= Nick Akins =

American businessman

Nicholas Akins was the chief executive officer (CEO) and president of American Electric Power (AEP), a major investor-owner electric utility in the United States.

==Career==
Akins is the tenth president and sixth CEO in AEP's history and has served in that capacity since 2010. Akins serves as the only management representative on the AEP board of directors. From 2006 to 2010, Akins served as AEP's executive vice president of generation. From 2004 to 2006, Akins served as president and chief operating officer for Southwestern Electric Power Company. Prior to that, Akins served as vice president of energy marketing services and before that vice president of industry restructuring for AEP. Akins rose through the ranks at Central and South West Corp. (CSW) before the company merged with AEP in 2000. Akins earned a bachelor's degree in electrical engineering from Louisiana Tech University in 1982 and his master's degree also in electrical engineering from Louisiana Tech in 1986.

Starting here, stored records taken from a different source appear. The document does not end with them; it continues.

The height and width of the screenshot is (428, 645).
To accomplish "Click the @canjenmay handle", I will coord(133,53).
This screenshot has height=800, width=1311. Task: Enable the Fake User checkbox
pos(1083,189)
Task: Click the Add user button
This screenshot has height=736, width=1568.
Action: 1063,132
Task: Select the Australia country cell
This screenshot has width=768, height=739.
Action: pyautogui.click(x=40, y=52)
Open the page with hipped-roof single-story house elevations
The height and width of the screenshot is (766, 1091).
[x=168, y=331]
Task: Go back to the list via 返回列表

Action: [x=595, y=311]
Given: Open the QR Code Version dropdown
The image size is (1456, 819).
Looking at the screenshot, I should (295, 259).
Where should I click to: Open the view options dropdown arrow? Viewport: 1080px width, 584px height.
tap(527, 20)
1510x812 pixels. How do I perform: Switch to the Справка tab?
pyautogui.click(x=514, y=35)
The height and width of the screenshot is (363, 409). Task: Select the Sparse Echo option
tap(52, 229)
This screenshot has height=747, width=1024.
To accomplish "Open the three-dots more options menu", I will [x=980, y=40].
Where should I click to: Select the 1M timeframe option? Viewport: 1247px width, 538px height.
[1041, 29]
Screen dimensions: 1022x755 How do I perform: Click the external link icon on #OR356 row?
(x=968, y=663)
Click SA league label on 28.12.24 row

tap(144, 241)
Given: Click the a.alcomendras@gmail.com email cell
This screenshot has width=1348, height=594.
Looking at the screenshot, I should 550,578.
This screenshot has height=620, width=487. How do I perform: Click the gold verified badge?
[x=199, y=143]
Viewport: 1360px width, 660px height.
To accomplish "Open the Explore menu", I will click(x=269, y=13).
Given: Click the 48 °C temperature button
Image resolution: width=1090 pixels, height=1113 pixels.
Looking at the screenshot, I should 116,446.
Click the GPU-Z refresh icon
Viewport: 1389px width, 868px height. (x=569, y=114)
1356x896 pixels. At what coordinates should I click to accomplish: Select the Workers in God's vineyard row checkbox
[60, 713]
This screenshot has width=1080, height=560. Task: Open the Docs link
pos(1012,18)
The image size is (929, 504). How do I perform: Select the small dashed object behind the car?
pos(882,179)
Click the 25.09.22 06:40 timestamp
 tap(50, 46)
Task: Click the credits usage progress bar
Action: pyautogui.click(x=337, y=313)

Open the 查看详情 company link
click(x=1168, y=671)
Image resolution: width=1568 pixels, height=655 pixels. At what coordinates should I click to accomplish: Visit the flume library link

Akins is the immediate past chairman and a member of the board of directors of the Electric Power Research Institute (EPRI). He is also a member of the boards of American Coalition of Clean Coal Electricity (ACCCE), Edison Electric Institute (EEI), Nuclear Energy Institute (NEI), National Association of Manufacturers, Mid-Ohio Foodbank, Greater Columbus Arts Council, and the Wexner Center for the Arts. He also serves on several subsidiary boards of AEP.

==Personal life==
Akins is a native of Louisiana. He and his wife Donna live in New Albany, Ohio.